— Start of Data for processing —

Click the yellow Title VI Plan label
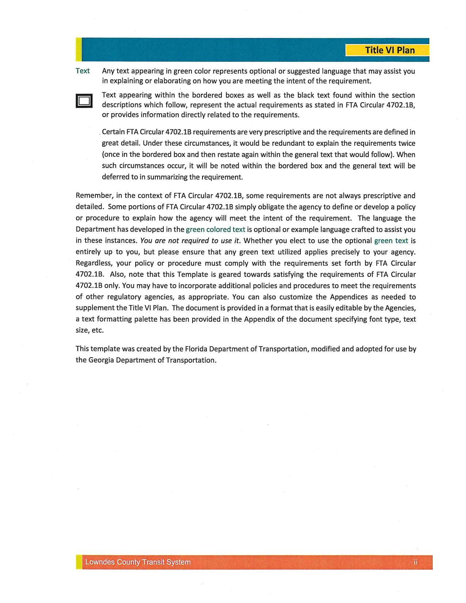pos(387,50)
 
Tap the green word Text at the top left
pos(83,71)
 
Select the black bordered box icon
pos(84,100)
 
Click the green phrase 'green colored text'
pos(215,229)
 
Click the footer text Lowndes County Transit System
pos(138,562)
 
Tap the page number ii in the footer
pos(416,562)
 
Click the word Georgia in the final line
pos(101,360)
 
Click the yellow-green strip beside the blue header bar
pos(79,49)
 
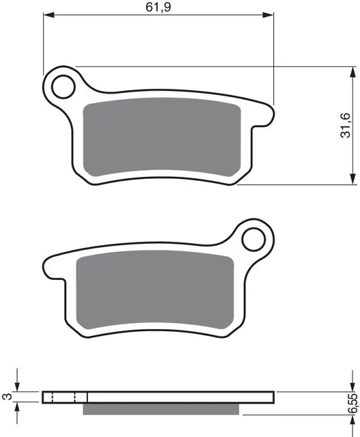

— End of Data for processing —

→ **Task description**:
Rewrite all of the records above, swapping every "Click" for "Press" and keeping everything else the same. Leave out the pictures.

→ **Finished task**:
Press the yellow Title VI Plan label
pos(387,50)
 
Tap the green word Text at the top left
pos(83,71)
 
Select the black bordered box icon
pos(84,100)
 
Press the green phrase 'green colored text'
pos(215,229)
 
Press the footer text Lowndes County Transit System
pos(138,562)
 
Tap the page number ii in the footer
pos(416,562)
 
Press the word Georgia in the final line
pos(101,360)
 
Press the yellow-green strip beside the blue header bar
pos(79,49)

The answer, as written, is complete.